New Film Puts Twist on Millionaire Game Show
By Broadside Reporter Jonathon Vaughan. Photo Courtesy of Fox Searchlight.
In Danny Boyle’s new film, Slumdog Millionaire, a young Indian boy is in Bombay on his country’s version of Who Wants to be a Millionaire. But, because he seems to know all the answers, he is tried for fraud. Through a series of flashbacks, the story reveals that he had been given the answers during the meaningful moments of his life. The story has a religious and philosophical subtext like two previous Boyle films, the Catholic Millions and the peculiar science fiction of Sunshine. However, this film is a stylistic breakthrough for the director; it is deliriously colorful. If you tried to imagine the feverish sequences off of the train in The Darjeeling Limited made into an entire movie, you get an idea of what Slumdog Millionaire is like. I enjoyed the dynamic use of subtitles in some parts of the movie where words would drift around the screen and become color coded to the characters speaking them.

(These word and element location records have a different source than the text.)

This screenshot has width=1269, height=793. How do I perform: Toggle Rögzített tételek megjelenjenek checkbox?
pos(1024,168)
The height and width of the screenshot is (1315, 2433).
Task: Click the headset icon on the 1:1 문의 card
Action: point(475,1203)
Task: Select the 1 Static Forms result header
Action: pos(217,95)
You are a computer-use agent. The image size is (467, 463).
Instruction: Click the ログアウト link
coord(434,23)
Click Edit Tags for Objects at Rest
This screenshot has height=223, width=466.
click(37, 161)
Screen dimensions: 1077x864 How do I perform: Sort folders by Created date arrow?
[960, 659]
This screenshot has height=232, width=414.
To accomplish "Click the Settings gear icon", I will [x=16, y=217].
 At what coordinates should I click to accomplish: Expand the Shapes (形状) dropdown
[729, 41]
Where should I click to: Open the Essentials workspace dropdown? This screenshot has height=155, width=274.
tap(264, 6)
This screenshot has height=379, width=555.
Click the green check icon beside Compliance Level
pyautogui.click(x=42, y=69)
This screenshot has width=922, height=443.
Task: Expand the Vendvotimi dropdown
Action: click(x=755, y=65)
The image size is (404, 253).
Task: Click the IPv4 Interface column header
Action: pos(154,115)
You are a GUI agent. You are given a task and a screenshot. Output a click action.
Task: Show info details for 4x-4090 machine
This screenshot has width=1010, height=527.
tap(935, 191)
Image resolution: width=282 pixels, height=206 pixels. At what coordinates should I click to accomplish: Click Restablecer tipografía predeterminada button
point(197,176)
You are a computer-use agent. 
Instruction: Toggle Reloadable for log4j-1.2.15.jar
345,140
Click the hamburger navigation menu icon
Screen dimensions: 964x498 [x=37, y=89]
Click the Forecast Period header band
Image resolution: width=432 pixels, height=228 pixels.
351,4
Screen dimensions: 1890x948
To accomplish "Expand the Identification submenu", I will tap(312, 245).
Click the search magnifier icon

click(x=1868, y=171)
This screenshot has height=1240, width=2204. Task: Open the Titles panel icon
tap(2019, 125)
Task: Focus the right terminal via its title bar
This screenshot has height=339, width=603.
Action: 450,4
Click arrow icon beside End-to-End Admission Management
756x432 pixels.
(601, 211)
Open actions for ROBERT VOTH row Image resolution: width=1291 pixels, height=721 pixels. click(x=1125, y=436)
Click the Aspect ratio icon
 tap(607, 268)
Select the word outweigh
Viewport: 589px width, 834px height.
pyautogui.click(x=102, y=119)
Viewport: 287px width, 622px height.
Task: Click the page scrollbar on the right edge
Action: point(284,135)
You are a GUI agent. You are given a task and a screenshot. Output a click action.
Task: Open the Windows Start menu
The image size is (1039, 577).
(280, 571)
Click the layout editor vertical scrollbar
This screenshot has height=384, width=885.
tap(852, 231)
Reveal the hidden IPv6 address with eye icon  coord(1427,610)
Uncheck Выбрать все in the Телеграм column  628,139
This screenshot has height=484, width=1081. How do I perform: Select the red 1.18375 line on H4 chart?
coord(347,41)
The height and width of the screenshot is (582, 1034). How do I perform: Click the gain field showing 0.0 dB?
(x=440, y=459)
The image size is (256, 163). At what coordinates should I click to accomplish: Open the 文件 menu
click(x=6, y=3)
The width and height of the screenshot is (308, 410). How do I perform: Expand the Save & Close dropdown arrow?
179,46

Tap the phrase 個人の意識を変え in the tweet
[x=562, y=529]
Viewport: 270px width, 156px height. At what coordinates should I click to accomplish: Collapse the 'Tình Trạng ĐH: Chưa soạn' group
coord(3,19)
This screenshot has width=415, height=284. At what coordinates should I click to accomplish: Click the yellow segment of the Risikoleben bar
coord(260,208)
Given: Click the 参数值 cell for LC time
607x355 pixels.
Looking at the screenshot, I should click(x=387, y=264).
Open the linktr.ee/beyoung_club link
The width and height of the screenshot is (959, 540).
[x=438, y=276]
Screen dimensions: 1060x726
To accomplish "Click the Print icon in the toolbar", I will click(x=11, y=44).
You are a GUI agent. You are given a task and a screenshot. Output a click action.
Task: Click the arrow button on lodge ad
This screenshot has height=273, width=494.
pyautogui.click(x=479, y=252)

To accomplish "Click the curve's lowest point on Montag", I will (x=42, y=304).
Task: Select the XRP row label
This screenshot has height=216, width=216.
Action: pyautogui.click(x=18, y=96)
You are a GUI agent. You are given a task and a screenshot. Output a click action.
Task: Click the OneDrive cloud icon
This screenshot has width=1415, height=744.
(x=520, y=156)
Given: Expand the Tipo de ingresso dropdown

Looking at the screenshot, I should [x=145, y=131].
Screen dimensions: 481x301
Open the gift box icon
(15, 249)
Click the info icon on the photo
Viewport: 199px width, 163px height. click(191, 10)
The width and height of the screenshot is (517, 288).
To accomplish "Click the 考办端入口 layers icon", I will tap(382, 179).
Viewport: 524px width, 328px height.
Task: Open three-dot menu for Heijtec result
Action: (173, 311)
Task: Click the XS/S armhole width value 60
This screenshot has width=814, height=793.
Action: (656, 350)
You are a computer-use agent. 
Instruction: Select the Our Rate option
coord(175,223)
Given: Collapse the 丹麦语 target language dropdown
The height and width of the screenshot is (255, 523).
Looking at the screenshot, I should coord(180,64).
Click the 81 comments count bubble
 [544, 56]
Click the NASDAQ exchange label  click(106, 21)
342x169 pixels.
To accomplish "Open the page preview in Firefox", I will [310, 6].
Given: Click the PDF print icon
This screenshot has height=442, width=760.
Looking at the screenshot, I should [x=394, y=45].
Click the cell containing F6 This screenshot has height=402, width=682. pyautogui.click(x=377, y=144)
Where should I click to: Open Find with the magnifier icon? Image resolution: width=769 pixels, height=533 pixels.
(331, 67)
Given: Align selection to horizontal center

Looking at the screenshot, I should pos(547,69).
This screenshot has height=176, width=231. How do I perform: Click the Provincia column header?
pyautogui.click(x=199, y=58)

The story is about love, destiny, survival and violence. The first half of the film is like a Bombay version of City of God as the boy and his brother, both orphaned at a young age, fight for their survival. This has to be the closest a western film has come to depicting the epic ruins and slums in India. The film contains hypnotic sequences of the boys finding both danger and the sublime in the commercial debris-filled urban ruins. These sequences often have pulsing trance-like techno music, and are also often gritty and violent.
The second half of the movie is more concerned with the boy as an adult trying to find a way out of the slums and reunite himself with the girl he has always loved. There is a lot of ambiguity about how westernization has affected the society in this movie. It seems as if there’s a ray of hope in the bright lights of Who Wants to be a Millionaire. The movie spirals into a wildly enthusiastic Zen-like ending which blossoms into a love story. This ending almost seems at odds with the gritty tone of the movie’s first two-thirds and seems to recall Boyle’s own flawed but charming A Life Less Ordinary in the way it swells to an extravagant music-video-like climax. This quality works in Slumdog Millionaire, however, because of the highly musical nature of Bollywood culture, it may turn off some western viewers. This movie is required viewing for anyone interested in modern India and its culture, but may not convert those who find Boyle’s films to be generally style over substance.